=== Short problem ===
Render every line of text in the entries below as a JSON list of strings, one string per line, skipping blank lines. Leave the pictures out.

Click-target data:
####
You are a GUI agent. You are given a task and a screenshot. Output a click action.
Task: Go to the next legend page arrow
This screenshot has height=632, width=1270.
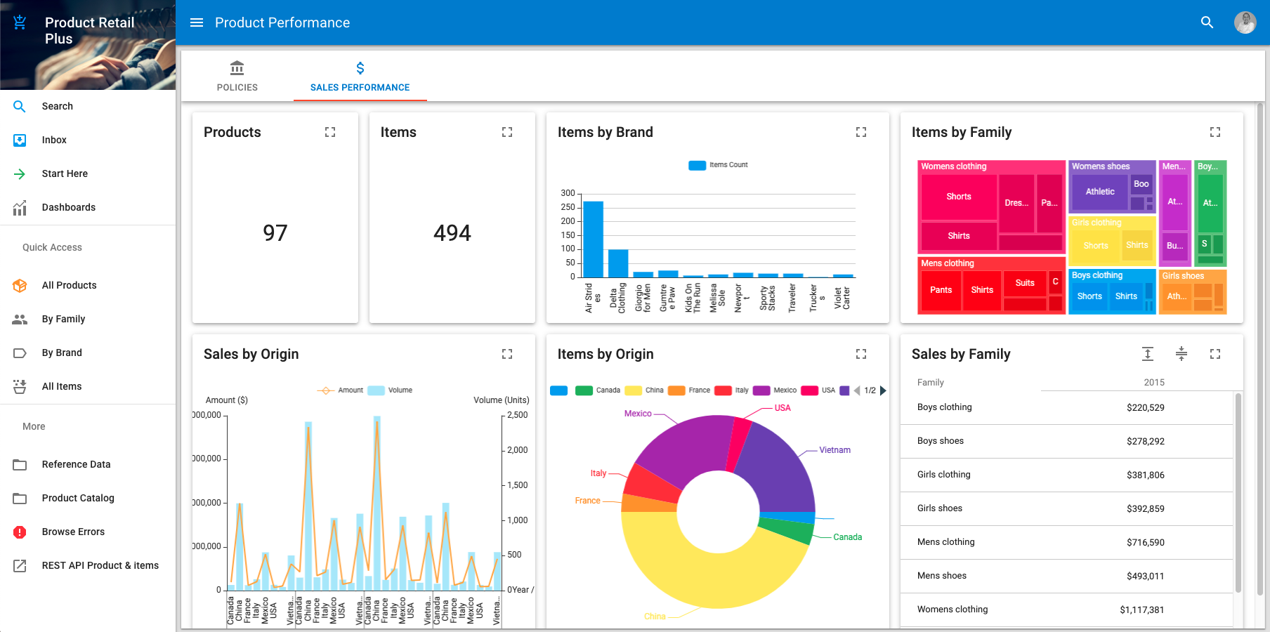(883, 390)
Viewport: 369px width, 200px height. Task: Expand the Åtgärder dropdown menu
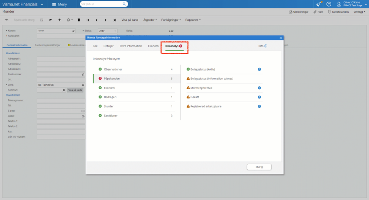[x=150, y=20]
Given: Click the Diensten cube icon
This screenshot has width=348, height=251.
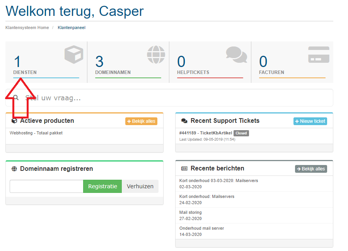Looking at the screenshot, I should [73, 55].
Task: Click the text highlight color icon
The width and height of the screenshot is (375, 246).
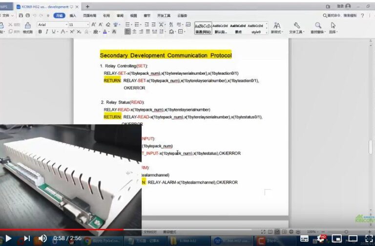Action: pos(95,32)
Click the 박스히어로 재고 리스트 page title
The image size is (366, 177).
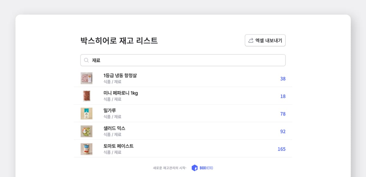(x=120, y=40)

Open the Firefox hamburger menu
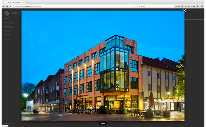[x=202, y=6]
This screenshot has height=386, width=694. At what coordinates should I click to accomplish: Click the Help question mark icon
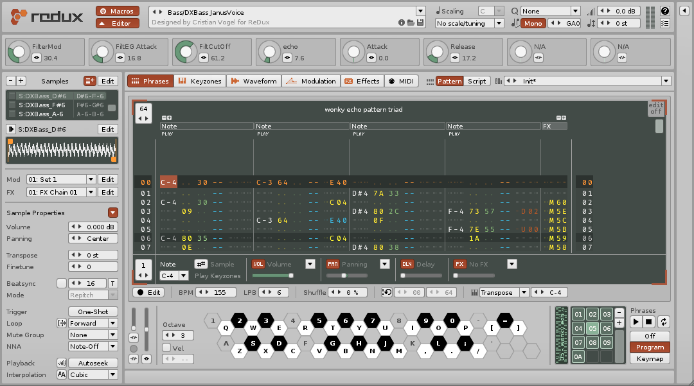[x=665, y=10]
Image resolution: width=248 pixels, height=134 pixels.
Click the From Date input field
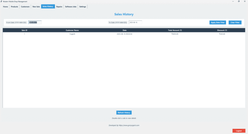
####
=== Correct output ===
[
  "You are a GUI agent. You are given a task and a screenshot. Output a click action.",
  "Task: Go to the next legend page arrow",
  "This screenshot has height=632, width=1270.",
  "(883, 390)",
  "Viewport: 369px width, 200px height. Task: Expand the Åtgärder dropdown menu",
  "[x=150, y=20]",
  "Given: Click the Diensten cube icon",
  "This screenshot has width=348, height=251.",
  "Looking at the screenshot, I should [73, 55].",
  "Task: Click the text highlight color icon",
  "The width and height of the screenshot is (375, 246).",
  "Action: pos(95,32)",
  "Click the 박스히어로 재고 리스트 page title",
  "The image size is (366, 177).",
  "(x=120, y=40)",
  "Open the Firefox hamburger menu",
  "[x=202, y=6]",
  "This screenshot has height=386, width=694. At what coordinates should I click to accomplish: Click the Help question mark icon",
  "[x=665, y=10]",
  "Image resolution: width=248 pixels, height=134 pixels.",
  "Click the From Date input field"
]